*** Block opens ***

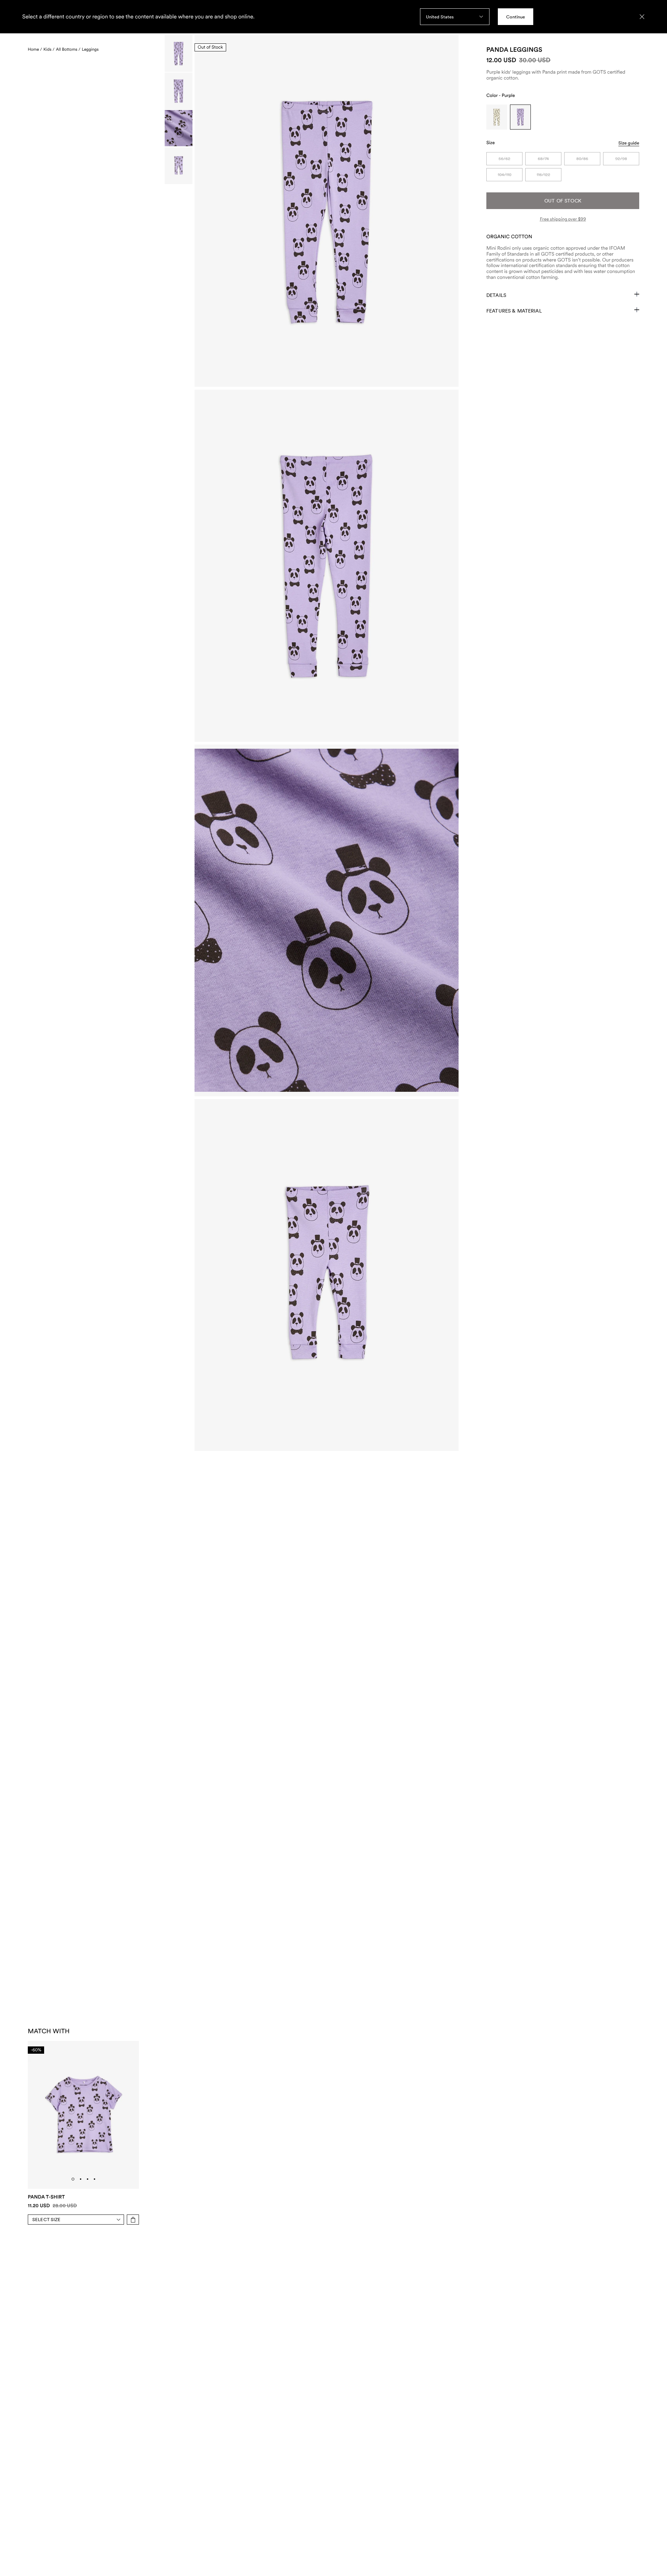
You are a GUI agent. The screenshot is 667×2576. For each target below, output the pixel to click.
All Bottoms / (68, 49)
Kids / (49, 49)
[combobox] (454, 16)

*** Block closes ***
*** Block opens ***

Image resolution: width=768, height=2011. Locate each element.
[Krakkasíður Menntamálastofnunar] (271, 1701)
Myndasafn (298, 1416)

*** Block closes ***

== WHAT TO PRODUCE ==
Looking at the data above, write out exactly the lines that start at the one containing "Image resolution: width=768, height=2011." and end at the one containing "Myndasafn (298, 1416)"; include both and nothing beyond.

== SOLUTION FOR THIS PROBLEM ==
Image resolution: width=768, height=2011. Locate each element.
[Krakkasíður Menntamálastofnunar] (271, 1701)
Myndasafn (298, 1416)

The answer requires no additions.